Although amongst my freelance performer or creative friends I see a life that is less stable, their experiences also seem quite creatively fulfilling. I, on the other hand, find myself in an awkward limbo, stuck between a form of creative fulfilment and professional success that aren’t giving me stability. I could do what I did in my early 20s – drop everything and do lots of jobs at once towards the next goal – but I don’t want to. I stopped teaching pole dance regularly because I wanted training and performing to be rewarding for me. And I embraced the life of a pole dancing academic because I need both things to feel rewarded.
Maybe what I’m feeling is that tiredness in putting yourself out there, and need for a stable life, love and job that is typical of your thirties, an age when one feels they should have a semblance of stability. And don’t get me wrong: I have more of that than some of my peers, with a house I own (not out of my own merit), an extensive list of publications and collaborations on my CV I could have only dreamt of in the year post-PhD, and sort of an idea of what I want to do in life.
But while the past year has been the most emotionally rewarding of my life, a life that was before characterised by professional success and romantic dismay or even fear, now it’s the opposite: my work prospects seem like too much of a blur for someone my age, but my love life is great. It seems sad that I can’t have both, and I somehow feel like I’m performing a more typical and ‘trad’ gender role than I’d like to feel personally, professionally and creatively fulfilled at my age.

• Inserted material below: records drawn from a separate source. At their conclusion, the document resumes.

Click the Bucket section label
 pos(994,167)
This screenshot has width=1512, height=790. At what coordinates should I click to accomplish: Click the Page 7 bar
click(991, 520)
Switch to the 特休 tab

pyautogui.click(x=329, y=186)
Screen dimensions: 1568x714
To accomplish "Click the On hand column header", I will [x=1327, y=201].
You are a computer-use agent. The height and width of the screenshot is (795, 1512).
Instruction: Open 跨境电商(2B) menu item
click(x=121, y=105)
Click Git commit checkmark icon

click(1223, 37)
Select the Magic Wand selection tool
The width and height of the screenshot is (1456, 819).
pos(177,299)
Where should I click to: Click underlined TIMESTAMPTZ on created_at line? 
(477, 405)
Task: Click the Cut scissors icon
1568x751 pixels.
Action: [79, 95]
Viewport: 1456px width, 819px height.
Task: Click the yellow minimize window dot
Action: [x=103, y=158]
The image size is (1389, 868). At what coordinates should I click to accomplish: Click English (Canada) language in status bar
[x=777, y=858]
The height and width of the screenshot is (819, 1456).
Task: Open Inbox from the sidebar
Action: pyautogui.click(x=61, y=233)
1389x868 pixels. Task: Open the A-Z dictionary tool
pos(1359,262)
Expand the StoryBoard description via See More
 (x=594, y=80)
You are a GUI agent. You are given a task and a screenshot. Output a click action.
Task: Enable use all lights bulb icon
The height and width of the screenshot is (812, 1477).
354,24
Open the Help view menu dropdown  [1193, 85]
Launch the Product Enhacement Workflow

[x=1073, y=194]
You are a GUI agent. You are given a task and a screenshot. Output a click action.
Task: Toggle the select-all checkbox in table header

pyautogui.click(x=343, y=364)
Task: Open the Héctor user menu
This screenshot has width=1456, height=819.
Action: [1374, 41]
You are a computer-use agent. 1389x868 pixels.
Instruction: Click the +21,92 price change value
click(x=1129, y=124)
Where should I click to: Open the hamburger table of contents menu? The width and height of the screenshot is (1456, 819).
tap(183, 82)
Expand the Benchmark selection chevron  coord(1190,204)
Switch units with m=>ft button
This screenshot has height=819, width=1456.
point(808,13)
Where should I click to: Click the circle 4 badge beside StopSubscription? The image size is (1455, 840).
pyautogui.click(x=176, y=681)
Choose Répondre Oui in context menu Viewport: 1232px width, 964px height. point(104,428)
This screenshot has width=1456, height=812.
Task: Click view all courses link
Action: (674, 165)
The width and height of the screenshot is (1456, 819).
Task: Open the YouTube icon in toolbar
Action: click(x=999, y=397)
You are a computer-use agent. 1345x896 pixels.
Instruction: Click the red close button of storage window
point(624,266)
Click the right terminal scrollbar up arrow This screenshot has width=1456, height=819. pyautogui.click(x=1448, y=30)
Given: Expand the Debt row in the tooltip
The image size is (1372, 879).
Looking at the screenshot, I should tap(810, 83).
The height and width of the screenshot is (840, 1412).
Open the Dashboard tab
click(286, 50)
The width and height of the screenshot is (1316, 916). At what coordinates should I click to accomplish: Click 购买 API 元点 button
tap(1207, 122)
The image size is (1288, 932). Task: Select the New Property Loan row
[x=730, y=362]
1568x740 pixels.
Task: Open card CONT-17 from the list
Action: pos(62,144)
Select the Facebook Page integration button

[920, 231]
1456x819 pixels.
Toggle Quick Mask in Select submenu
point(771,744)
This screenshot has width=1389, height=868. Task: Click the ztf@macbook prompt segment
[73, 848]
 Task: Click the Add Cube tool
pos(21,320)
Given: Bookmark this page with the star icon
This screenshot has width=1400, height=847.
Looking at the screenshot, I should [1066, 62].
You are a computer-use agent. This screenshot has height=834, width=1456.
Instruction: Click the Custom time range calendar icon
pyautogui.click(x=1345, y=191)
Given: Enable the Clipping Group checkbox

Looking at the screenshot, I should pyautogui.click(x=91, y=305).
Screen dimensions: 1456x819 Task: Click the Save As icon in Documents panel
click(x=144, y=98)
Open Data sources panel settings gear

I still don’t know how I feel about getting old
As you can probably tell, I have a lot of feelings about getting old, and not many of them are coherent. A lot of them are, however, informed by my current professional precarity and by the industries I literally straddle.

What I know so far is that I am in love, that I am proud of who I am and what I have achieved, and that even though I really enjoy being a woman, and I’m very happy to be alive, the pressures of both these things are confusing, and I navigate them with plenty a contradiction.
I know that my wrinkles come from loving to spend months in the Sardinian sun that feels like home, from being so expressive that you can immediately tell I’m judging you, from laughing a lot and from being lazy and stingy with skincare. I know that they are a part of me, like my stretch marks, my anxiety and my thick eyebrows.
And I don’t think I want to change that, for now.
I’m extremely grateful to pole dancers, sex workers, performers, creators, scholars who are ageing and showing us that they are, because I think I will still want to be naked in public when I let my hair go grey and when I have more than one judgement wrinkle without having to hide that a woman who isn’t 20 can also express herself sexually.
And I know I may even change my mind, and that will be ok, because choosing to age visibly doesn’t make me better, smarter, or cooler than women who don’t.
For now, I know I am extremely grateful to my twelve apostles who gathered to celebrate my Last Supper, and who made me feel loved, cared for and pampered at a time when throwing a party was just not the vibe I was after. A one-hour shoot followed by beers at the Marksman was just what I needed.
And she took a cup, and when she had given thanks she gave it to them, saying: “Drink of it, all of you.”